Mr Hill found that the care provided by the DHB was seriously suboptimal and that it did not have in place adequate systems to ensure that staff were supervised and supported in their decision-making, and its culture did not support staff to report concerns and ask for assistance. He noted that since these events the DHB has made a significant number of changes to its women’s health service, which showed a strong commitment to improve the quality of its service.
Mr Hill recommended that the DHB ensure that midwives in their first year of practice have unimpeded access to senior support; develop a protocol for how staff should access obstetric care when rostered staff are unavailable; facilitate interviews with midwifery staff to determine whether the changes made have improved the level of support. Mr Hill also recommended that apologies be provided to the baby’s parents, and that the Midwifery Council of New Zealand undertake a competency review of the first midwife’s practice, and of the second midwife’s practice should she re-apply for a practising certificate.
The full report for case 17HDC01030 is available on the HDC website.
Ventouse delivery – care provided to mother and baby (16HDC01786 & 18HDC01259)
Deputy Health and Disability Commissioner Rose Wall released a report about the care provided to a woman in labour and to her newborn baby.
The woman’s labour was progressing slowly. A doctor proposed rotating and delivering the baby with a ventouse but did not fully discuss the alternatives and risks with the woman, and she did not seek supervision from a more senior doctor. The delivery was difficult and the baby was born not breathing. The baby was resuscitated, transferred to the Neonatal Intensive Care Unit and found to have a large subgaleal haemorrhage under the scalp. The baby continued to bleed, and required more than three and half times her total blood volume before she was stabilised. Due to a delay in providing adequate blood replacement she suffered some renal impairment.

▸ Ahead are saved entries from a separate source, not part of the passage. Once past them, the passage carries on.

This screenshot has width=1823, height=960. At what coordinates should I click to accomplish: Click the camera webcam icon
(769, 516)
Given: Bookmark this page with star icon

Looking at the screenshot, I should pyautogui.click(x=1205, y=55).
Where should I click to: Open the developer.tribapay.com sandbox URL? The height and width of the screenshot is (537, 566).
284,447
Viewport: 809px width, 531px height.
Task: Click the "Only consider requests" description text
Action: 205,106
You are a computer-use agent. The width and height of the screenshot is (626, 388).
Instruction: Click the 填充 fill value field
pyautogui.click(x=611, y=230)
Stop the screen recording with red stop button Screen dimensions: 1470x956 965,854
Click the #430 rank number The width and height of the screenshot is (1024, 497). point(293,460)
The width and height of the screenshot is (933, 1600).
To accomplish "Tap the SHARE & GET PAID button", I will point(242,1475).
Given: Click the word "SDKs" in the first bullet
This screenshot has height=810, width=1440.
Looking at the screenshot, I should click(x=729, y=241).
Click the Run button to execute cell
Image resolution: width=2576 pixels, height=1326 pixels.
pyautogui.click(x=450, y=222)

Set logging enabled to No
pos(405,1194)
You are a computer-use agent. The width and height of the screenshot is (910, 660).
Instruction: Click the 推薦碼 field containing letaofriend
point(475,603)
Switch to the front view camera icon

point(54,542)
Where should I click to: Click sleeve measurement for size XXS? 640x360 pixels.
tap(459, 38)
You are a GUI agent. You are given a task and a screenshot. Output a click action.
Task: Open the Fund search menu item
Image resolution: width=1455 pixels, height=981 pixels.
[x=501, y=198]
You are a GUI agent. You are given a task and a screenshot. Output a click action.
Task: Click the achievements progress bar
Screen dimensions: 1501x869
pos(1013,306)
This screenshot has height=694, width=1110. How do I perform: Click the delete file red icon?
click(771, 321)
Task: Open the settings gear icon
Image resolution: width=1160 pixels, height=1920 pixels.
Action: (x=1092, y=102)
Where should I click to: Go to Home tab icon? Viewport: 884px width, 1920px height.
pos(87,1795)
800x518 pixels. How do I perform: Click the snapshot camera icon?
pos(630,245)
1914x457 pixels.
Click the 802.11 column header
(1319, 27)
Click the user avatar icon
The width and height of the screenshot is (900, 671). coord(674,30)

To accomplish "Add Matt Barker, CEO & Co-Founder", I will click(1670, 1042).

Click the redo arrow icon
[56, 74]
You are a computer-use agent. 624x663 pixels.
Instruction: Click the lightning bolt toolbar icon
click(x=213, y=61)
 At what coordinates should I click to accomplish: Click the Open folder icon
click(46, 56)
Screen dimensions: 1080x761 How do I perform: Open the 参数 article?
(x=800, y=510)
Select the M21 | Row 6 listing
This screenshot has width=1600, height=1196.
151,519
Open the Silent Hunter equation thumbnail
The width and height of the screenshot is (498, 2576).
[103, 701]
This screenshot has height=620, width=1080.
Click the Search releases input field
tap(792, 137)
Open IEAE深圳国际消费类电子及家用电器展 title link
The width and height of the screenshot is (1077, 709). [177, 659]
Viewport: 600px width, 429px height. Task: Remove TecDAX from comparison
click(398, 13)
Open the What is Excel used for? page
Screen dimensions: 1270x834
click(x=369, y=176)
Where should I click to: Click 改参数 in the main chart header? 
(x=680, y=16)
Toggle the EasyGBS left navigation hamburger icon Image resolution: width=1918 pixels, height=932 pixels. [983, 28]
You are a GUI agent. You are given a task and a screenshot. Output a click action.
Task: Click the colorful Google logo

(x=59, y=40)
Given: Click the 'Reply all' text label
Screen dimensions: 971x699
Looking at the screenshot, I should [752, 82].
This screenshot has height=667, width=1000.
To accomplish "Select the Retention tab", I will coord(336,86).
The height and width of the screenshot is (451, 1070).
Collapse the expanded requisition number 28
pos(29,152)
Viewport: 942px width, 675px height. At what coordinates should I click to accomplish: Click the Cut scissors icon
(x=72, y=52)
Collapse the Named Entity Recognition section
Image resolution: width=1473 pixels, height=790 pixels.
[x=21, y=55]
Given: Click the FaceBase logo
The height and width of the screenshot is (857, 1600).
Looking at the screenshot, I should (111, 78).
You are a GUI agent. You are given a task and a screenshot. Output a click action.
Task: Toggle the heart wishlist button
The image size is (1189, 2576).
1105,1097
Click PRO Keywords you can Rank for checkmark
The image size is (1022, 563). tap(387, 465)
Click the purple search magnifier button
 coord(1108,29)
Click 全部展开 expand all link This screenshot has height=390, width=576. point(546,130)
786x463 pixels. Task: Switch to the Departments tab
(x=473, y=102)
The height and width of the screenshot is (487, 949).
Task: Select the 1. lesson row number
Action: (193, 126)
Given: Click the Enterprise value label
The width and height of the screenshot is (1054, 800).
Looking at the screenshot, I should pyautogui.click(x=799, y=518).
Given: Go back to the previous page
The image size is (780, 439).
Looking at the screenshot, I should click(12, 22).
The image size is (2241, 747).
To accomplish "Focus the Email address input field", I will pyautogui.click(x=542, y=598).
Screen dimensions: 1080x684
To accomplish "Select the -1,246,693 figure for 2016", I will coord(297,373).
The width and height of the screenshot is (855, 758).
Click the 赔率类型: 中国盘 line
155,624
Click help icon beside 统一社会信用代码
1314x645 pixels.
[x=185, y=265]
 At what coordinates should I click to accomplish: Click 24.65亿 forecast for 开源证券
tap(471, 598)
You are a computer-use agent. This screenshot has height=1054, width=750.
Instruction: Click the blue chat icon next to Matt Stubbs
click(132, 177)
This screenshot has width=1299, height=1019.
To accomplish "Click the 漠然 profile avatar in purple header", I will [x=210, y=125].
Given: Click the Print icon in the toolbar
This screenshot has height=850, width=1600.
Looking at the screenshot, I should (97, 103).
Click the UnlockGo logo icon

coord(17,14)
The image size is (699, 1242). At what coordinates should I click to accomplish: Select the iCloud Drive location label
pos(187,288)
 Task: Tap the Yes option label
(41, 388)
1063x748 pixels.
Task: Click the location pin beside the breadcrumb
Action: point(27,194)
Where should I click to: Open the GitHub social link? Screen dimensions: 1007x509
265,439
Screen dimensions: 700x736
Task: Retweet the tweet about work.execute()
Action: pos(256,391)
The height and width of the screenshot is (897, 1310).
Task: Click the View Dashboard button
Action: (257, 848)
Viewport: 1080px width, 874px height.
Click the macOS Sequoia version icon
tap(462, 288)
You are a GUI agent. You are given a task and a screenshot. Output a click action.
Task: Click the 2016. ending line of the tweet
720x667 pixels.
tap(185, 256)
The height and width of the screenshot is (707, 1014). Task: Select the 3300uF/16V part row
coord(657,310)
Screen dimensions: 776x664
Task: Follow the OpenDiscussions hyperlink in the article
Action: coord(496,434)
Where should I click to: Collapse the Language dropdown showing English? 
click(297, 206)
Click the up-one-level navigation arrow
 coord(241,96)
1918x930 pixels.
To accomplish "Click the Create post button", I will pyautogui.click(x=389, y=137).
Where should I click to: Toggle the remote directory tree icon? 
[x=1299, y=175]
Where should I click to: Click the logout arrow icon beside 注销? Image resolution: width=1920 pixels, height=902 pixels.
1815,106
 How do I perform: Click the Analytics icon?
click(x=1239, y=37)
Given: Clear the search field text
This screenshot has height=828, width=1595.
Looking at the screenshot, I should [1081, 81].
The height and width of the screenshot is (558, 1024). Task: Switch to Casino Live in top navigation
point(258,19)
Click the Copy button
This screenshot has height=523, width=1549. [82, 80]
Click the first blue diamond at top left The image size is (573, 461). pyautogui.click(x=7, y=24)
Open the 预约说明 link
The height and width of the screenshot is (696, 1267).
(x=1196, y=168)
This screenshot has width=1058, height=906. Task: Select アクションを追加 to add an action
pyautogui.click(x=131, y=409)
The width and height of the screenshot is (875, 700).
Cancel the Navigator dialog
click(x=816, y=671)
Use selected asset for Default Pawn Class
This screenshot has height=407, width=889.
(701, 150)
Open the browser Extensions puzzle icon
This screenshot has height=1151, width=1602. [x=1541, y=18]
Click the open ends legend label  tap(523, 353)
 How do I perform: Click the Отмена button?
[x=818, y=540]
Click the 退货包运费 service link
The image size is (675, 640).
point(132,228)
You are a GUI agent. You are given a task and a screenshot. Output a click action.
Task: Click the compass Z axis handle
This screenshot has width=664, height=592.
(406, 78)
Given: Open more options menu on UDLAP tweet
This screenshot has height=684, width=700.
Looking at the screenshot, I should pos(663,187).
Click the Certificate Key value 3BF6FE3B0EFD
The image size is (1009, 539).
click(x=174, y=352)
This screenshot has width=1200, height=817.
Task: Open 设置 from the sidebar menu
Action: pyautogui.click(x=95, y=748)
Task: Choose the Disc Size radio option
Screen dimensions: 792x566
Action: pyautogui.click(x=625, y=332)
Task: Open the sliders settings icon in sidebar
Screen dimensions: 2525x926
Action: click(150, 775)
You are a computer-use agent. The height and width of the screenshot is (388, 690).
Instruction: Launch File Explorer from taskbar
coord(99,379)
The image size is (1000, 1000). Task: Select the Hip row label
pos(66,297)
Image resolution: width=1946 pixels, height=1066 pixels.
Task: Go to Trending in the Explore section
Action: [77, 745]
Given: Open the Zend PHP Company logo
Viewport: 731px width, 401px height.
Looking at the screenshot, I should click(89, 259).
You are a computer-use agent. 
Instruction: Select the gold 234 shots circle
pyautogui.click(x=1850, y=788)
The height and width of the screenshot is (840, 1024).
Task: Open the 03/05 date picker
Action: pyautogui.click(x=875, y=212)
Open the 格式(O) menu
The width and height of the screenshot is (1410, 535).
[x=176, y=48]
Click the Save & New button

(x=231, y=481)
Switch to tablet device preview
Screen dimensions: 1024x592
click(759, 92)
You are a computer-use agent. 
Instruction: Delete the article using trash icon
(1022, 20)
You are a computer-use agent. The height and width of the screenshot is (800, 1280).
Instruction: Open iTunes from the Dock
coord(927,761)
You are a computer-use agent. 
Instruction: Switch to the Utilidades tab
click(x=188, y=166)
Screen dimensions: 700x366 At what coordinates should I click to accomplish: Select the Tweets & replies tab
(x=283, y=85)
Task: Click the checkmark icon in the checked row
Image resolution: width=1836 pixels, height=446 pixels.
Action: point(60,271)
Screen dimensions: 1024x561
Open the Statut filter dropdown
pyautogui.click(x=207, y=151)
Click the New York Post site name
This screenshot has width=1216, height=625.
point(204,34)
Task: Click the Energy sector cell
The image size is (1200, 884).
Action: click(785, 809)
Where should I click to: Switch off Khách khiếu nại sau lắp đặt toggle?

Ms Wall was critical that the DHB did not provide adequate guidance to staff in relation to seeking senior support when undertaking potentially difficult deliveries, and that a number of staff did not respond sufficiently promptly and effectively to the baby’s haemorrhage. Ms Wall was also concerned that the doctor did not fully discuss with the woman the risks of an instrumental delivery, and the option of a Caesarean delivery. Although there was no reason to recommend a Caesarean section, it was important that the woman understood the reasons for recommending a vaginal delivery with ventouse as the preferred option.
Rose Wall recommended that the DHB apologise to the baby’s parents, review the implementation of its new protocol on when to seek senior support; adopt a guideline on managing neonatal subgaleal haemorrhage, and review the effectiveness of its “Speaking up for Safety” programme and the pathway to follow in serious events with adverse patient outcomes.
The full report for cases 16HDC01786 and 18HDC01259 are available on the HDC website.